Part of a data file:
----

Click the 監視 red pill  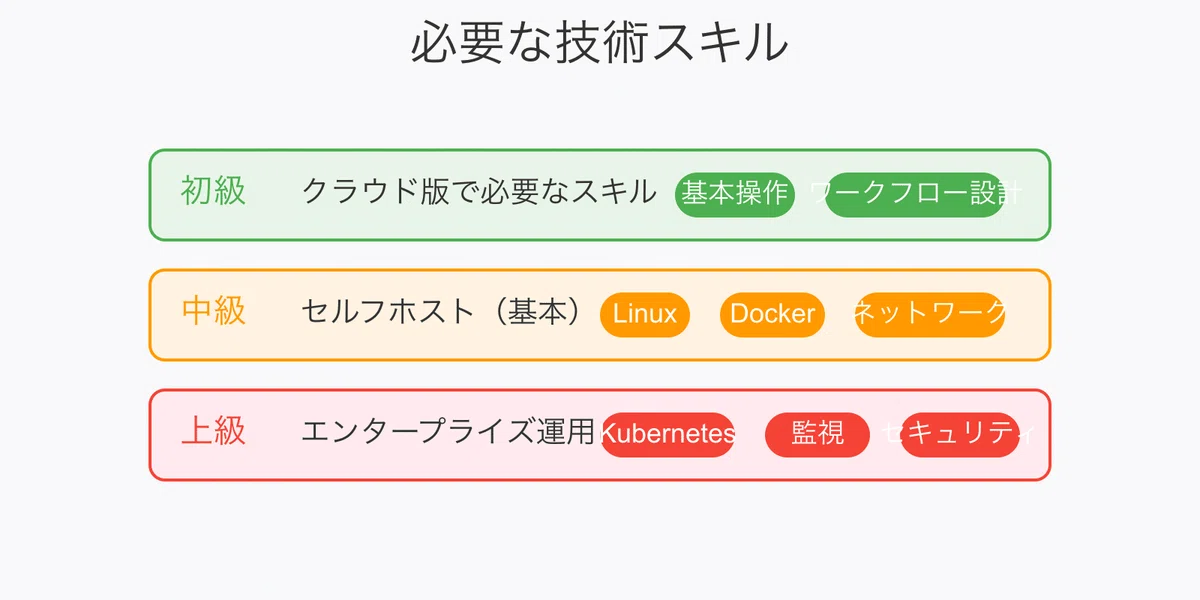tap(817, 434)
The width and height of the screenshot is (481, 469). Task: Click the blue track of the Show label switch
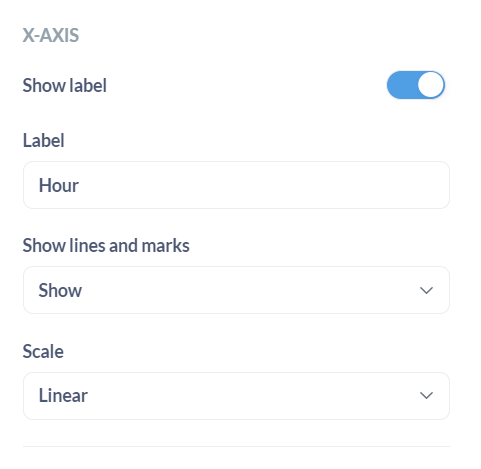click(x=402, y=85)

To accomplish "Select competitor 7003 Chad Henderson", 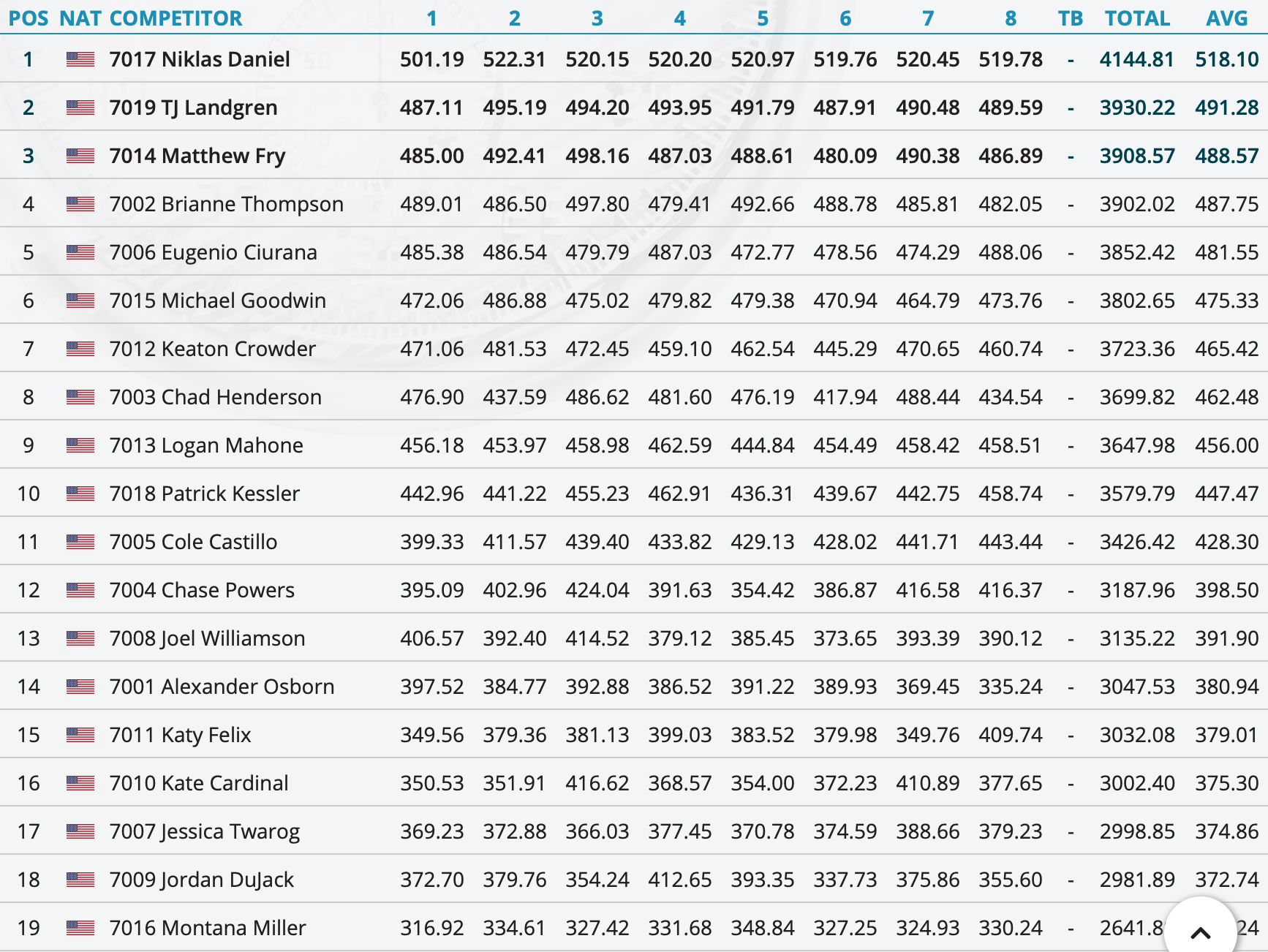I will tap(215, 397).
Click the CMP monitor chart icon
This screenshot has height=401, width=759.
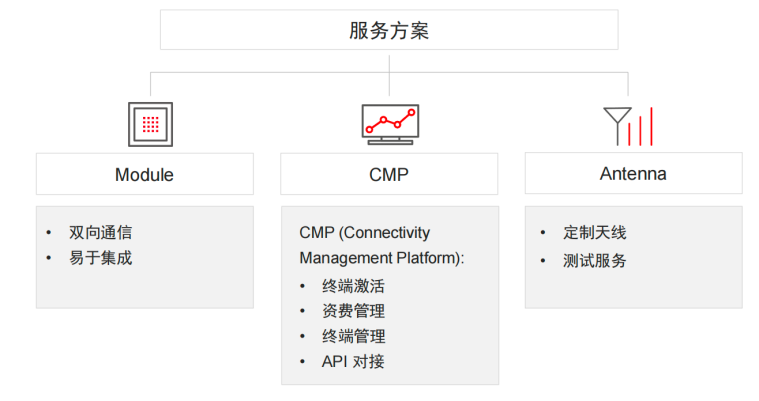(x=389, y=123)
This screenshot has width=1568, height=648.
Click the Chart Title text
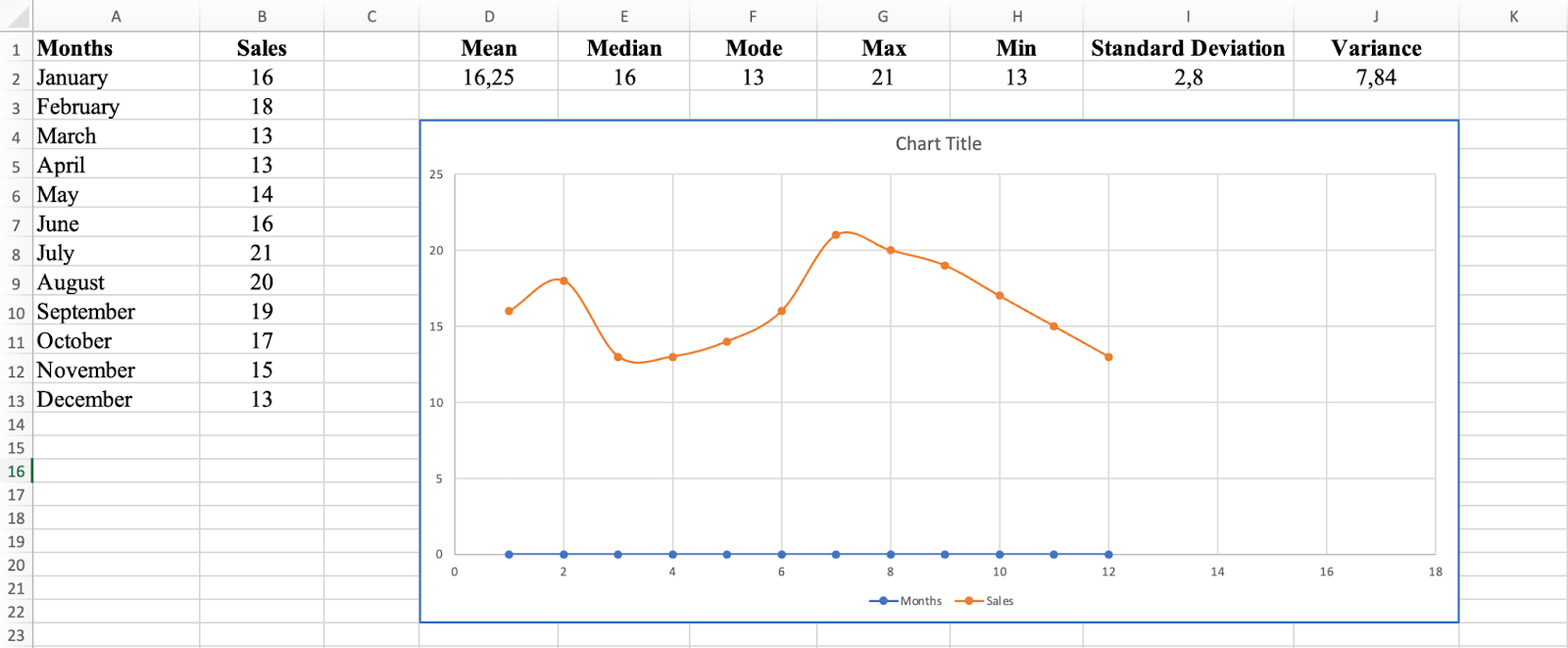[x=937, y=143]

----

Reproduce verbatim the lines from the one containing "This screenshot has width=1568, height=648." through the final line, omitting the pictures.

This screenshot has width=1568, height=648.
Click the Chart Title text
[x=937, y=143]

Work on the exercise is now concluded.